Résumé de la décision
Dans cette affaire, Dame Veuve Z... et Demoiselle Annie Z... ont formé un pourvoi contre un jugement du tribunal d'instance de Rochefort-sur-Mer, qui avait rejeté leur demande d'inscription sur les listes électorales de la commune de l'île-d'Aix. Elles se prévalaient de leur qualité de membres de la famille de Guy Z..., un électeur de cette commune, en vertu de l'article 11-2ème du Code électoral.

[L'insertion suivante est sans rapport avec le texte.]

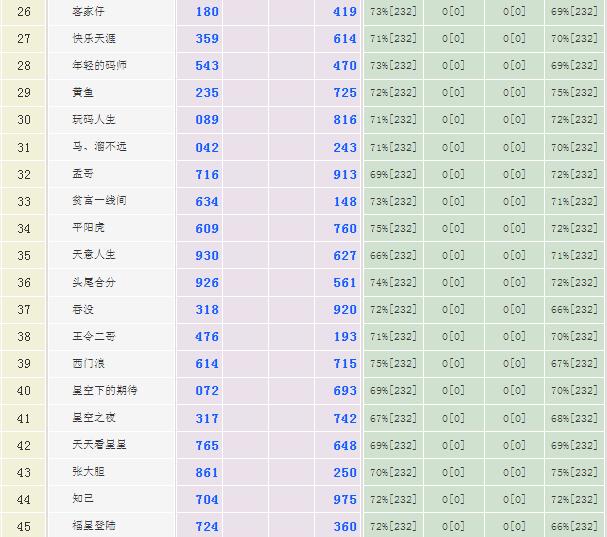Screen dimensions: 607x537
Task: Select the number 913 in row 32
Action: point(345,175)
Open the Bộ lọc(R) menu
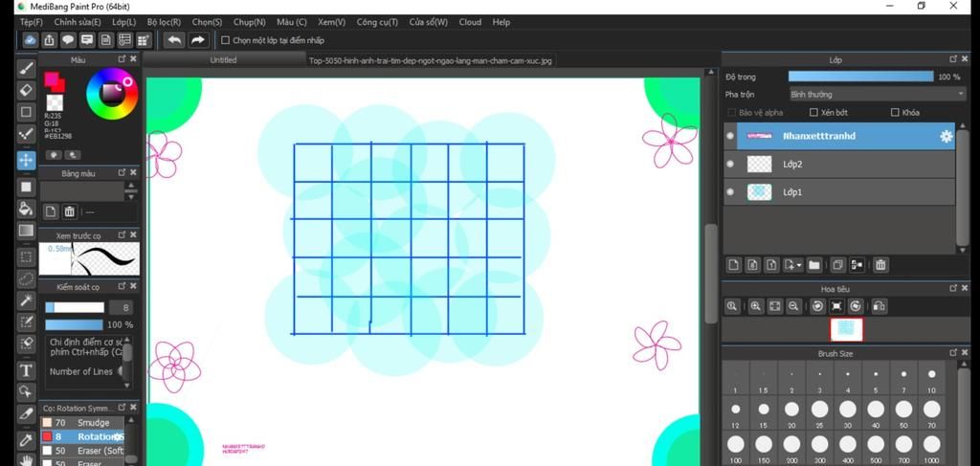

Le tribunal a fondé son rejet sur le fait que les prestations en nature, qui auraient pu justifier leur inscription, n'existaient pas dans cette commune, et que même si elles avaient existé, elles n'auraient pas été applicables à leur situation.
Arguments pertinents
1. Absence de prestations en nature : Le tribunal a constaté que Guy Z... n'était pas assujetti aux prestations en nature, celles-ci ayant été remplacées par une taxe vicinale à l'île-d'Aix. Par conséquent, les demanderesses ne pouvaient pas revendiquer leur qualité de membres de sa famille pour obtenir leur inscription sur les listes électorales.
2. Application de la loi de 1903 : L'article 5 de la loi du 31 mars 1903 a été cité pour justifier que la possibilité pour les citoyens de se prévaloir de leur qualité de membre de la famille dans le cadre des prestations en nature était écartée en raison de l'existence d'une taxe vicinale. Cela a conduit le tribunal à conclure que les demanderesses ne pouvaient pas se prévaloir de cette qualité.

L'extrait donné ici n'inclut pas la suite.